D’un côté les écrivains de soi, de l’autre Houellebecq
Au fond, avant, c’est comme si jusqu’à 2010, il y avait eu majoritairement d’un côté les écrivains de soi, et Michel Houellebecq qui parlait du “réel” (l’entreprise, le libéralisme, etc.) de l’autre. C’est peut-être la parution de La Carte et le Territoire en septembre 2010, et surtout son triomphant prix Goncourt deux mois plus tard, qui a fait office de rouage faisant basculer une décennie dans l’autre, et qui va donner la tonalité mélancolique, pessimiste, réaliste, des dix prochaines années.
La Carte et le Territoire ou un chant funèbre pour une certaine Europe, une certaine France (celles des artisans, des campagnes, des terroirs) qui disparaissent à cause de la mondialisation et d’un libéralisme sanguinaire.
Mais la même année paraissent aussi Le Quai de Ouistreham de Florence Aubenas (Editions de L’Olivier, 2010) et La Théorie de l’information d’Aurélien Bellanger (Gallimard, 2012). Il faudra encore attendre un peu pour voir exploser, entre 2014 et 2015, ce tournant pris par la fin de la décennie précédente.
Edouard Louis et Virginie Despentes, les phénomènes d’influence
En janvier 2014, un inconnu de 22 ans lance une bombe dans le milieu de Saint-Germain-des-Prés, où dans En finir avec Eddy Bellgueule, il raconte sa vie, celle d’un jeune homosexuel dans la province du Nord, cette zone ultra-précarisée laissée-pour-compte par la société, pauvre et homophobe.
Edouard Louis est devenu d’emblée le phénomène qui allait influencer ces années. D’autant qu’il sera suivi de près, un an plus tard, par le premier tome de Vernon Subutex de Virginie Despentes : un très ample roman balzacien (mais bien contemporain) qui, mieux que tout autre, a su saisir son temps et une France de plus en plus dure et clivée.

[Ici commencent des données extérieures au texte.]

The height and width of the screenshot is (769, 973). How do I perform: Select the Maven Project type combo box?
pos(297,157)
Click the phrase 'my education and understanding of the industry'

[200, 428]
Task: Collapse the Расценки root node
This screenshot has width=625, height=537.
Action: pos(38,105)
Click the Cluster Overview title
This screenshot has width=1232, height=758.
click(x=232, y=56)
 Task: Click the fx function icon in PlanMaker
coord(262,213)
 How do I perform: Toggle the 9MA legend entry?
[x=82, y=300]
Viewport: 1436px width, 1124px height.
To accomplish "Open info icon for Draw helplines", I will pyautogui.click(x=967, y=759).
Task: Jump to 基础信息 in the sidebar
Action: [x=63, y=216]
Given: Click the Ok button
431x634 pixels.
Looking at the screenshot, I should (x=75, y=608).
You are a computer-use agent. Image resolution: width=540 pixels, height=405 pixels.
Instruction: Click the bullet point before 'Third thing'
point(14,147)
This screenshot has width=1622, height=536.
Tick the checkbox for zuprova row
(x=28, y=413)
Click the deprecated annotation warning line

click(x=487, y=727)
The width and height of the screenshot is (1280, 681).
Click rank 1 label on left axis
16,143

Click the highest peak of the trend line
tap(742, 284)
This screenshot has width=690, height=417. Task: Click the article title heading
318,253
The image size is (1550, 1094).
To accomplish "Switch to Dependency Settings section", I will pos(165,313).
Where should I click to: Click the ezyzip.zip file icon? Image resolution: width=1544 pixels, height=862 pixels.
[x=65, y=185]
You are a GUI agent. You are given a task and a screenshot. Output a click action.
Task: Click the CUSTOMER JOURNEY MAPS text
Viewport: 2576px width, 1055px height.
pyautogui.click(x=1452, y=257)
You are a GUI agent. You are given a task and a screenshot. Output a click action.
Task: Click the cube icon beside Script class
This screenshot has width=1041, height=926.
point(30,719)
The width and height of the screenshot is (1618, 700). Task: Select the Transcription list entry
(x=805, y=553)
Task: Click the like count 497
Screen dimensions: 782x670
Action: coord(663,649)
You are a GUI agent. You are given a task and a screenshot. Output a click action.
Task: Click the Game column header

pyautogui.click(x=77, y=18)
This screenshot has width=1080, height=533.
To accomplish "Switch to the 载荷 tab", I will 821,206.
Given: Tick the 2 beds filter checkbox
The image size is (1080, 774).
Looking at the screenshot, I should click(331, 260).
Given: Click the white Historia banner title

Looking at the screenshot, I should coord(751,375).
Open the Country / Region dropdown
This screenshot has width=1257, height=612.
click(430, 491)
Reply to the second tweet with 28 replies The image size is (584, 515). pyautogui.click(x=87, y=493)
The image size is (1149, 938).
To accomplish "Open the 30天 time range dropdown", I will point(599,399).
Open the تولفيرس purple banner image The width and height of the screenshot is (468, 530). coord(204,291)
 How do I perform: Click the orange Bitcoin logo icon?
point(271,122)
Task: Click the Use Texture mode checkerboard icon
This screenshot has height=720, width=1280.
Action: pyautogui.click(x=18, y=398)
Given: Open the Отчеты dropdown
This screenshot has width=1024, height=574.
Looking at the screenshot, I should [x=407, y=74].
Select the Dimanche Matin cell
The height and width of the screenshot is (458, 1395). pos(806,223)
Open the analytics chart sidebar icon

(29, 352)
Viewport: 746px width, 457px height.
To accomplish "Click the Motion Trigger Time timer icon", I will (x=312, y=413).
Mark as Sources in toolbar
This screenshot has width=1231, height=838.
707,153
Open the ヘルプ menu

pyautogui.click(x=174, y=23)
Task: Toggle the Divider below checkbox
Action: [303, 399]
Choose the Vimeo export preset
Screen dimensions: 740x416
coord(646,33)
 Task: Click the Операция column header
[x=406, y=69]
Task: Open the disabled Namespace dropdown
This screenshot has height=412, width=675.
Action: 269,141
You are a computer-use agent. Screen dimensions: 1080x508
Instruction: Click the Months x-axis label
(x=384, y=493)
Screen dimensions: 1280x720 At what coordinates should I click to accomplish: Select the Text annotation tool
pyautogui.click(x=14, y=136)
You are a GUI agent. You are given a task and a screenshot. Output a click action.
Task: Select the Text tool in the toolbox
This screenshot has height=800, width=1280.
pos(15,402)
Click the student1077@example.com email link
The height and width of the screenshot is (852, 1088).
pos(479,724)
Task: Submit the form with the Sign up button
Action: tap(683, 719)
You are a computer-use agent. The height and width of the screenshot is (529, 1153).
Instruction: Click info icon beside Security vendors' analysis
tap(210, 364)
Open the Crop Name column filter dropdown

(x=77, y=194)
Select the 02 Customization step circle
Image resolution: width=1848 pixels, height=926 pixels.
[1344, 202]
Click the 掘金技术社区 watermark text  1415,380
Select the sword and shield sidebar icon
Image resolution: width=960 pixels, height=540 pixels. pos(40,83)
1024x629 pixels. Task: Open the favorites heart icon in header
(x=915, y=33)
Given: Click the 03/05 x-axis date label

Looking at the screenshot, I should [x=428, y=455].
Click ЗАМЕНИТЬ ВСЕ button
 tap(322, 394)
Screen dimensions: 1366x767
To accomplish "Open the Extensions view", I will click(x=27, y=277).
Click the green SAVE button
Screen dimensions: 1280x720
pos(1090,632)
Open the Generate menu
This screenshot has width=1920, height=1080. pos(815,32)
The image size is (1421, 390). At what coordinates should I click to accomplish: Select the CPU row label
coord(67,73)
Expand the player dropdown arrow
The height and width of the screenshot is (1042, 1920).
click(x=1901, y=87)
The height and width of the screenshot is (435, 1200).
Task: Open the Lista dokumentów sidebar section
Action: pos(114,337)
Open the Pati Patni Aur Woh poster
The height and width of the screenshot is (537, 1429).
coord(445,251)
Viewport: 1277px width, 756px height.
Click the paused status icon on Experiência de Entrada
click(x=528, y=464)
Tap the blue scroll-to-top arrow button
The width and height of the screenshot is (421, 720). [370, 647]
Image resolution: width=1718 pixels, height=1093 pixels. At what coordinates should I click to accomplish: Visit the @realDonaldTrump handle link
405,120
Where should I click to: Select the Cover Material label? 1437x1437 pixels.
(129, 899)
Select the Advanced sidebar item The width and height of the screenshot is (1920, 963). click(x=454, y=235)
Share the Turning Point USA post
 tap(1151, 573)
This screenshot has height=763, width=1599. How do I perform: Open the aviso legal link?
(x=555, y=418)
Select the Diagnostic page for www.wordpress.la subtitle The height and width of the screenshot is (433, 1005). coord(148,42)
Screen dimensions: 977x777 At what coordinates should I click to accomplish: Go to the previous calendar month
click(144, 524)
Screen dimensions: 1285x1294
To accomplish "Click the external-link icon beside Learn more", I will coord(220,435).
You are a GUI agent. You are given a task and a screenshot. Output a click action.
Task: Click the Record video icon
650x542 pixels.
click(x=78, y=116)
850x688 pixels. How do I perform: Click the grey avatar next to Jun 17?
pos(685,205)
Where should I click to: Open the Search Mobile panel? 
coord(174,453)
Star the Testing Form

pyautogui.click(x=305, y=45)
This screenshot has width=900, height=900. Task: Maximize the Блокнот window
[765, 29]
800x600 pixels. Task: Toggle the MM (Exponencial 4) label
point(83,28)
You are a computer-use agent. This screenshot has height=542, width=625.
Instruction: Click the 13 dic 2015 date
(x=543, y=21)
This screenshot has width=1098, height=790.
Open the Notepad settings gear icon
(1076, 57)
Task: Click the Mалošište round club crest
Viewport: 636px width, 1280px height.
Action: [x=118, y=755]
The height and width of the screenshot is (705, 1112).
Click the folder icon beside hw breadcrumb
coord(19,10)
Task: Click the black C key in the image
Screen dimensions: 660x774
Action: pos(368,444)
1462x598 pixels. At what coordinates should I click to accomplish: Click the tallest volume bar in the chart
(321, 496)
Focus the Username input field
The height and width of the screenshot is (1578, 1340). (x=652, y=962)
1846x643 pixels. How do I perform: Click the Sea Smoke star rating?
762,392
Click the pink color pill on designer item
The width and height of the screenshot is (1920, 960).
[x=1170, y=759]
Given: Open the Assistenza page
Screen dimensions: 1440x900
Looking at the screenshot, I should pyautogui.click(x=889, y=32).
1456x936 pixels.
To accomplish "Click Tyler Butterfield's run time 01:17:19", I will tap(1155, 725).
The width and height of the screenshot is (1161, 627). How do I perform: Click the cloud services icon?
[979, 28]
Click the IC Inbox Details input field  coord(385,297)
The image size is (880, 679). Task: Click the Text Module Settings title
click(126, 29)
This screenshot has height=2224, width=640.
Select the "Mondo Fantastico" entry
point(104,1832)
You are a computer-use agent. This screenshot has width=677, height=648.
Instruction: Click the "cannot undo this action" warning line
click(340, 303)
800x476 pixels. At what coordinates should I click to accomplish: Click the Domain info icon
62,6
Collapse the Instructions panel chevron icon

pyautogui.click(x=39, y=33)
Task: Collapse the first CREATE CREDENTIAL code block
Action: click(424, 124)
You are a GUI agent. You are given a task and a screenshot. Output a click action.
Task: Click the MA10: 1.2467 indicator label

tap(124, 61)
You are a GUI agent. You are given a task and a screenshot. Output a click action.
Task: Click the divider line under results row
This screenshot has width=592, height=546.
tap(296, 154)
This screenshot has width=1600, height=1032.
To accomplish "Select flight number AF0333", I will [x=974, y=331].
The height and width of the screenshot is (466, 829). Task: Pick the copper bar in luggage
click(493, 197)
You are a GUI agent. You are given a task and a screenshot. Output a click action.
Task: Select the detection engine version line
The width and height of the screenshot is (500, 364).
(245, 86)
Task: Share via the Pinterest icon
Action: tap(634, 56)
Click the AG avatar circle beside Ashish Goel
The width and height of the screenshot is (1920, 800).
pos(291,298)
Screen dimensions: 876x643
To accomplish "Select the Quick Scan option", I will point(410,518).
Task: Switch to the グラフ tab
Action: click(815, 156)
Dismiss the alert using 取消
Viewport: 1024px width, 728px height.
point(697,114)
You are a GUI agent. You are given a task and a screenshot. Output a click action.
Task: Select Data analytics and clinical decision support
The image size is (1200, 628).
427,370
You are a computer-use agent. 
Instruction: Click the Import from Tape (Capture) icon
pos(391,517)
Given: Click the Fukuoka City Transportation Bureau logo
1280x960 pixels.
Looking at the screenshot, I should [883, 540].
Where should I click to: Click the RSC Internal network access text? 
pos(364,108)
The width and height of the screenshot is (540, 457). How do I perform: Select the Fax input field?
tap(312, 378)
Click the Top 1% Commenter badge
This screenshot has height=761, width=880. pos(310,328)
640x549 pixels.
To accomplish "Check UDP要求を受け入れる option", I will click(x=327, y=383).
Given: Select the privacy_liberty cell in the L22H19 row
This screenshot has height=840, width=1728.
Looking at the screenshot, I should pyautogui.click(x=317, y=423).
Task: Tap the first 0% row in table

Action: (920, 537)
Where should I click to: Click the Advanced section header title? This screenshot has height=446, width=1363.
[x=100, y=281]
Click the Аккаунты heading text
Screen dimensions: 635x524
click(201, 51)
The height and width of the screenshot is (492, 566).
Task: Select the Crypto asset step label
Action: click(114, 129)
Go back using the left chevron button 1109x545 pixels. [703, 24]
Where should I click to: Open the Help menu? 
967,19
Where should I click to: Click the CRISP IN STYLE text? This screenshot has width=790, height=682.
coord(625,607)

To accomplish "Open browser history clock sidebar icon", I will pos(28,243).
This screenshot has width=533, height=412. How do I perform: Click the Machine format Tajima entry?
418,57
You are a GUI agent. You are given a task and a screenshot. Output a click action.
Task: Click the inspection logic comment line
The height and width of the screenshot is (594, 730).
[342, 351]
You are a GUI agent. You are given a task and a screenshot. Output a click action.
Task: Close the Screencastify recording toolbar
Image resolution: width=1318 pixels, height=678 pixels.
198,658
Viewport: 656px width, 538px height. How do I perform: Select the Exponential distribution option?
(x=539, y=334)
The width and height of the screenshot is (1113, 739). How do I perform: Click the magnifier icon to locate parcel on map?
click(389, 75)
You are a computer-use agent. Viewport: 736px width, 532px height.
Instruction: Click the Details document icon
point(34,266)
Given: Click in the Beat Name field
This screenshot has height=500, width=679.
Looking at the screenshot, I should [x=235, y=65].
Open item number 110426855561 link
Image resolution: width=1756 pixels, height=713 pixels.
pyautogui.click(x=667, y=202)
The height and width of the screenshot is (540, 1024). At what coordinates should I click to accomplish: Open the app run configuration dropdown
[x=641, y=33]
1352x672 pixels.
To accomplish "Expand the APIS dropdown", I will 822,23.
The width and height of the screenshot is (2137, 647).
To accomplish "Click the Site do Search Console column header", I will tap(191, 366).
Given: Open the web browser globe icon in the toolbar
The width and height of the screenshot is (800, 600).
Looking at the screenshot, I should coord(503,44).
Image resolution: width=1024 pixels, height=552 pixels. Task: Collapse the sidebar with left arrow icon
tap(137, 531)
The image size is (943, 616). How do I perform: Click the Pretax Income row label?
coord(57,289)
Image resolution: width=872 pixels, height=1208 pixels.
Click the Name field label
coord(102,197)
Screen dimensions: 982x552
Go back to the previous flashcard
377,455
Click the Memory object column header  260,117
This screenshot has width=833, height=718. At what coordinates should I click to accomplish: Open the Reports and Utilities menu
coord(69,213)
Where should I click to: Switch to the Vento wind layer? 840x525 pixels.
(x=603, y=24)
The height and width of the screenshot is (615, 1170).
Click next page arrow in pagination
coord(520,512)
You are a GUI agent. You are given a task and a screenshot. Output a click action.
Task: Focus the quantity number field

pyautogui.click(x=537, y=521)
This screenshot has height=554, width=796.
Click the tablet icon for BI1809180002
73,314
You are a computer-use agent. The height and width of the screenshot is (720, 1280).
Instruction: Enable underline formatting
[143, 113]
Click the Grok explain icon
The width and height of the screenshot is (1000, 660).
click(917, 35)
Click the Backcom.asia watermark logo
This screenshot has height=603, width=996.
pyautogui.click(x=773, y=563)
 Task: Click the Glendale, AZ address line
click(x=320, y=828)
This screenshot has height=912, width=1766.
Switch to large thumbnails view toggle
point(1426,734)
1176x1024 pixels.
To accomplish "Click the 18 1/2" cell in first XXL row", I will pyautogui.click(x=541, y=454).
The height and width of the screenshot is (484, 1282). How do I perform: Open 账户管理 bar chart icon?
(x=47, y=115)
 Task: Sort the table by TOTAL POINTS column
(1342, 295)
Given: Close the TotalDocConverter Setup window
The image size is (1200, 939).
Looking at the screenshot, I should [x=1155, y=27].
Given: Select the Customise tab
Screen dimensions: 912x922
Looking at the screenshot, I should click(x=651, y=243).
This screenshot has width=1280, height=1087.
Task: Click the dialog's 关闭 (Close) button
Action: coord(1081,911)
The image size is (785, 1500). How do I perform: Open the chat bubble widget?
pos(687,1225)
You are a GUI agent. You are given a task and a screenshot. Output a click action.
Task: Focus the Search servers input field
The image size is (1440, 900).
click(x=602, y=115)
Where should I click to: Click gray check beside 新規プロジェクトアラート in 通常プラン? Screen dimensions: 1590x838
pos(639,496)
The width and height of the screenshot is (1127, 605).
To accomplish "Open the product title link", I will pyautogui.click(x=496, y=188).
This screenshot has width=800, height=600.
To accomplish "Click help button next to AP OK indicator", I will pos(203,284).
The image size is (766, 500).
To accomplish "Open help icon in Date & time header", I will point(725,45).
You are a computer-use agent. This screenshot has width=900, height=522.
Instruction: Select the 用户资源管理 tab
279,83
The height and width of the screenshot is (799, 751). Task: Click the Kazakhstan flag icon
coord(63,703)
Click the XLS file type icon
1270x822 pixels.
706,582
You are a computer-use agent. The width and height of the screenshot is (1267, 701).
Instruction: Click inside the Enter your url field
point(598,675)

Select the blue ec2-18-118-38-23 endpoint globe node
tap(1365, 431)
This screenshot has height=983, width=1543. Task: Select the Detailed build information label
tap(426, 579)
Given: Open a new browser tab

Avec ses trois volumes, fresque aussi drôle que cruelle, Despentes visite avec une lucidité tranchante toutes les strates de la société, des grands bourgeois d’extrême droite aux SDF qu’on abandonne sans un regard à leur triste sort, des femmes harcelées aux femmes voilées, des bobos branchés à l’extrême gauche. Le tout avec un humanisme, une empathie, une humanité magnifiques, pendant qu’Eric Zemmour, devenait un autre phénomène en librairie de la décennie.
Une littérature encore plus politique
La littérature, sans pour autant perdre de sa subjectivité, va donc devenir encore plus politique dans les années 2010, refléter les soubresauts de dix années marquées par les attentats terroristes islamistes.
C’est une jeune romancière franco-marocaine, Leïla Slimani, qui remportera le prix Goncourt en 2016 pour un roman hautement politique, Chanson douce, qui ne parle pourtant pas de l’Islam, mais aussi, comme ses prédécesseurs, du malaise qu’il y a à vivre dans une ville nantie alors qu’on souffre de pauvreté.
On ne peut pas s’empêcher de penser que la jeune femme a aussi été remarquée pour ses interventions toujours brillantes dans la presse sur l’Islam et l’islamophobie en ces temps plus que troublés.
Impossible d’ailleurs de terminer ce bilan des années 2010 sans parler de l’attentat de Charlie Hebdo et du livre de Philippe Lançon – grièvement blessé lors de l’attaque et qui a vu ses amis mourir. Publié l’année dernière, prix Femina, le magnifique Lambeau a prouvé qu’il n’y a pas l’individu (littérature de soi) d’un côté, et le réel et le monde de l’autre.
Les deux sont intrinsèquement liés, pour le meilleur et pour le pire – ou comment les troubles du monde et l’irruption du réel le plus violent, un attentat meurtrier, ont un impact sur l’intimité d’un être. Sur notre intimité à tous.